The autumn colors linger into November, deepening into reds and oranges not usually seen, a nice contrast with the morning showers.  Now the sun has come out, and the gray is lifting.

On Tuesday, I saw "Mr. Burns, a post-electric play," by AnneWashburn/Michael Friedman, dir. by John Langs, at ACT.  It was $20-ticket night, the house was full.  I don't want to review it here, only to say that it's worth seeing.  It's exciting work, provocative, not as in titillation, but in that it fills my head with ideas, (and I'm trying to write about that, not where I want to be with it yet), and even if some people commented that it was hard to follow, I found it to be the type of theatre that thrills me (the whole big concept of the thing.)

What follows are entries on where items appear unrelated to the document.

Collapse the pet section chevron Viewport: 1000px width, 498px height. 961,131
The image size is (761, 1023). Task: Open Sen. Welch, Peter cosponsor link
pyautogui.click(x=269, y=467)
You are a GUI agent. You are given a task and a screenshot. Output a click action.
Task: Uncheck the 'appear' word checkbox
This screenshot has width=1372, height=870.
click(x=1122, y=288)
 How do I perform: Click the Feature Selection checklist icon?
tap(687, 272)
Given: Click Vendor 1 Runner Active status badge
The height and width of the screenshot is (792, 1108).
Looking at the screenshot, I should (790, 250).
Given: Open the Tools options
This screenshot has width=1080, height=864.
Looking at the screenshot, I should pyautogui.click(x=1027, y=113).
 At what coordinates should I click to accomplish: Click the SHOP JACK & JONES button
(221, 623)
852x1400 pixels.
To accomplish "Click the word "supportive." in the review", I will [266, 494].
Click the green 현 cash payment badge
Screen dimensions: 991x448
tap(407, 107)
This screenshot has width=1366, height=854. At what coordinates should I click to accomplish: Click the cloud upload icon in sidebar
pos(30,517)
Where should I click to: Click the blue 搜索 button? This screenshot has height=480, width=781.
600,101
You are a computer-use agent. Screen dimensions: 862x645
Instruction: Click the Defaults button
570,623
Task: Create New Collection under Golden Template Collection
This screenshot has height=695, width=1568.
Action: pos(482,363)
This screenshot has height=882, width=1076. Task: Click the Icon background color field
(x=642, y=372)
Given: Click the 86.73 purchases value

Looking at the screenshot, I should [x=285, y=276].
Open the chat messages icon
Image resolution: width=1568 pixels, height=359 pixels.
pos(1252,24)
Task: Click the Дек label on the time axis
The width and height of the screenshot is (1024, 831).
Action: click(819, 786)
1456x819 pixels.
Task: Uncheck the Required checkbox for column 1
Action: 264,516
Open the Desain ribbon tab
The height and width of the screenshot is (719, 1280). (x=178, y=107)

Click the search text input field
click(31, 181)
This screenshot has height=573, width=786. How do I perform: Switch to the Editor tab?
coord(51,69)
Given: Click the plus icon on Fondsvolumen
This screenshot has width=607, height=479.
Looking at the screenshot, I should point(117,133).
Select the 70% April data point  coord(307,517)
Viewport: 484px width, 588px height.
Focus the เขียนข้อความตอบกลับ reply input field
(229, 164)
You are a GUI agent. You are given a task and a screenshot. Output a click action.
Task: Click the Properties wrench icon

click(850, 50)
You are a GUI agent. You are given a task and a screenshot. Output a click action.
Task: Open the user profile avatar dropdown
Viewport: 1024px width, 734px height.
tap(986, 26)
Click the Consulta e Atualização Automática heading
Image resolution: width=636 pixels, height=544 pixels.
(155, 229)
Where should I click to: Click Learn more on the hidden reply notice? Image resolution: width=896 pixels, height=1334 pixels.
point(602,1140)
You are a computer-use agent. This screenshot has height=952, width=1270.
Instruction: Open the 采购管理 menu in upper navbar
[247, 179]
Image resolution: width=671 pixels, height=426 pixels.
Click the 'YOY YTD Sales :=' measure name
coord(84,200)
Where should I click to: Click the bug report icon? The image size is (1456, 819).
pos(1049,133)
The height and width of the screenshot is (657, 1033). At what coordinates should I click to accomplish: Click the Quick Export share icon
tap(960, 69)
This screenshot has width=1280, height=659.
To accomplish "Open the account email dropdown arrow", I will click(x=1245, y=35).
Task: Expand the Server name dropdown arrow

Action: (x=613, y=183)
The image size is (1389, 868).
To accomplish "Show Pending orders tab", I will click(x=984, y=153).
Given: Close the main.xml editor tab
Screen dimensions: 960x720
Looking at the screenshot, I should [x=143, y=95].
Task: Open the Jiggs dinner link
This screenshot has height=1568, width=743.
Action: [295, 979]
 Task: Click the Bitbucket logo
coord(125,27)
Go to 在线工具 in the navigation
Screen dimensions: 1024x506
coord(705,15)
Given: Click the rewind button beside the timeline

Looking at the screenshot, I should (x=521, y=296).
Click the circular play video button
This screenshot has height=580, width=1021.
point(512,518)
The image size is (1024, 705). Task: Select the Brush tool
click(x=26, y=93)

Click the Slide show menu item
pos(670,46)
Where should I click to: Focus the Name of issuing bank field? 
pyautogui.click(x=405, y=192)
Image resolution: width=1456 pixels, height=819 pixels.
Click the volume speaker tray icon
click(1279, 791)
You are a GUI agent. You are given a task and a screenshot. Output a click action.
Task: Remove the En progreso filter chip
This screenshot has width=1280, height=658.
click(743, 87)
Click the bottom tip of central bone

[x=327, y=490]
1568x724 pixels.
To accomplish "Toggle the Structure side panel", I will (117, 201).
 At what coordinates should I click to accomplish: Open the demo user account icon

The basic story is Act I, survivors of a nuclear catastrophe gather around a campfire and piece together the re-telling of the Simpson's episode called "Cape Fear," a story involving the movie "Cape Fear" as well as "Night of the Hunter."  There is a ritual also of whenever someone new comes along of naming names to see who is alive.

Act II, same characters, seven years later.  In some sorta' town or city, making "movies" of scenes in order to survive.  A nice dance/song mash-up, routine here.

Act III, seventy-five years later, a musical/re-enactment of story, as it's evolved by that point.  I'm gonna say that last one is open to interpretation as to what's going on, exactly, there might be a specific, but I don't want to know it, it's more interesting to wrestle with what exactly is happening, more fertile ground for thought and exploration.  (What happens to stories as they are passed down over time through oral traditions?  What gains and loses significance depending on the teller or the audience?  Or what drives the need to repeat the story?  What do we do with it?  How does it shape our culture or our identity?  What do we accept as unassailable "truth" over time, where did it come from?  Are we willing to seek the source or do we blindly accept the way things are assuming they were always that way?  How do societies change or advance over time?  Who controls the message?)

A fantastic cast: Anne Allgood, Christine Marie Brown, Andrew Lee Creech, Erik Gratton, Claudine Mboligikpelani Nako, Bhama Roget, Adam Standley, and Robertson Witmer.  An especially fine job of physical acting by Standley (Mr. Burns), Mboligikpelani Nako (Itchy), and Creech (Scratchy) as the heinous "bad guys" in Act III.  So good.